Findings revealed two major tensions in the mentor experiences: tensions related to preservice teachers/mentors’ desire to stay in character while supporting middle school students’ learning and tensions related to preservice teachers/mentors’ focus on attending to the learning of middle school students while also attending to themselves as learners. Through this complex process of shifting perspective taking, preservice teachers/mentors had to strike a balance between these roles in order to be active members of an ever - changing community. Their energetic membership, in turn, supported the action of the simulation and the development of the middle school students. As such, this study offers teacher education programs a new model for helping preservice teachers learn the essential capacity of understanding multiple perspectives.

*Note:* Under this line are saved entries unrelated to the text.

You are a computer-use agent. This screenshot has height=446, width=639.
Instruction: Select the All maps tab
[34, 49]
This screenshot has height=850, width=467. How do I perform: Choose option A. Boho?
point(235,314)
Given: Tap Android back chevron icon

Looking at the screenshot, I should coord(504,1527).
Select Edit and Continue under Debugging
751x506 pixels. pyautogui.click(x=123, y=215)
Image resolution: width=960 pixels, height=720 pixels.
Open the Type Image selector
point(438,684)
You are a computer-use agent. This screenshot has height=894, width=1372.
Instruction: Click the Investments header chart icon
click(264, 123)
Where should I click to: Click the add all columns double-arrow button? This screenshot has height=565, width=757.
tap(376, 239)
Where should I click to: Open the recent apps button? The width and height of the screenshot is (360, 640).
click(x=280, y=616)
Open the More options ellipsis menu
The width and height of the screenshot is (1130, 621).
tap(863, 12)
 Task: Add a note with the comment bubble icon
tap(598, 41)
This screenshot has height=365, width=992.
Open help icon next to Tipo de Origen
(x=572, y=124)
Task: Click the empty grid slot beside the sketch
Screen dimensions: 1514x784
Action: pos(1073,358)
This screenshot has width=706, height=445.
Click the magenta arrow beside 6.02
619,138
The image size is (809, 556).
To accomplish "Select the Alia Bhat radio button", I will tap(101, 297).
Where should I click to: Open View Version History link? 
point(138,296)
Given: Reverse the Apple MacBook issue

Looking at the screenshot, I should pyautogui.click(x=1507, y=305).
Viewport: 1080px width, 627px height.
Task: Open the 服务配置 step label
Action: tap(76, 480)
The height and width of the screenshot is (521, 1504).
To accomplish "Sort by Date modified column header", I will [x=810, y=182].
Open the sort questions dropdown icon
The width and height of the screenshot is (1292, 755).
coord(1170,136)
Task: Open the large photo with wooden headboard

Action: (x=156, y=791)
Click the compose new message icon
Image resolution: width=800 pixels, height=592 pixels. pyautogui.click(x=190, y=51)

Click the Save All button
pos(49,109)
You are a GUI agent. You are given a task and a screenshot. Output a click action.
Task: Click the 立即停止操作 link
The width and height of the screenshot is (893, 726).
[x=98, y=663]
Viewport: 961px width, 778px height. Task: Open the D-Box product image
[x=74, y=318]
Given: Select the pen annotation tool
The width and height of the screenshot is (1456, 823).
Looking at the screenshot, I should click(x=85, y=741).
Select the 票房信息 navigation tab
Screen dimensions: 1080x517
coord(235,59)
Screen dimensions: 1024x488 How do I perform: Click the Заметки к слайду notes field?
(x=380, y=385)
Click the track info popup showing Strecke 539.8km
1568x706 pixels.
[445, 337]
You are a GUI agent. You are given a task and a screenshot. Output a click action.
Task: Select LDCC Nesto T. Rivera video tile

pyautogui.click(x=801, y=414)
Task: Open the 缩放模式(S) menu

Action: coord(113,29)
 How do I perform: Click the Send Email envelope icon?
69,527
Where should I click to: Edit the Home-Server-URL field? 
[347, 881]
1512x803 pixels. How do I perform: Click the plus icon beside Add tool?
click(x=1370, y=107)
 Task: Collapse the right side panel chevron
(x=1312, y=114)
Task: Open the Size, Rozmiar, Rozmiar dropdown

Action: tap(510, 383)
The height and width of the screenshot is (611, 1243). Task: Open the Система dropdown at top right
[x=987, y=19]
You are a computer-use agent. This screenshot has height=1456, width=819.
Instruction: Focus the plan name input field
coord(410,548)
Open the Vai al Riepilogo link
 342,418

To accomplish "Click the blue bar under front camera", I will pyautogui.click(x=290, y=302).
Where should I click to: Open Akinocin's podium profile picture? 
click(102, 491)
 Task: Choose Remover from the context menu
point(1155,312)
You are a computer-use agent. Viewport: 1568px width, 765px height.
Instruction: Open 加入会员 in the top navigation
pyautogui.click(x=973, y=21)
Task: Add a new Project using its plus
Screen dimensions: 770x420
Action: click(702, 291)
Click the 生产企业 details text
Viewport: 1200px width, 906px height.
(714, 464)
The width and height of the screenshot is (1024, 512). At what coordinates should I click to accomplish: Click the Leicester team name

Conclusion and Implications
The JCAT experience provided a creative opportunity for preservice teachers to practice mentoring skills in a safe environment with direct and indirect feedback from middle school students, preservice teacher/mentor peers, middle school teachers, and teacher educators/project directors. Through the preservice teachers’ mentorship, middle school students were guided in the simulation toward perspective - taking, reflection, experiential consideration of contexts, and social interaction. Equally importantly, the preservice teachers/mentors’ efforts provided them with practical experience in attending to students and encouraging them in their educational growth while providing insight into how these skills should be carried forward into their future teaching. Despite tensions raised by the context of the simulation, which required preservice teachers/mentors to portray a role, they developed strategies that utilized the social nature of learning to connect with their middle school student mentees and suggest actions for the student mentees to undertake in JCAT. This opportunity to experiment with different mentoring strategies, even within a highly - constructed and somewhat artificial atmosphere, provided preservice teachers/mentors with practical skills that they later reported were applicable in their face - to - face student teaching contexts.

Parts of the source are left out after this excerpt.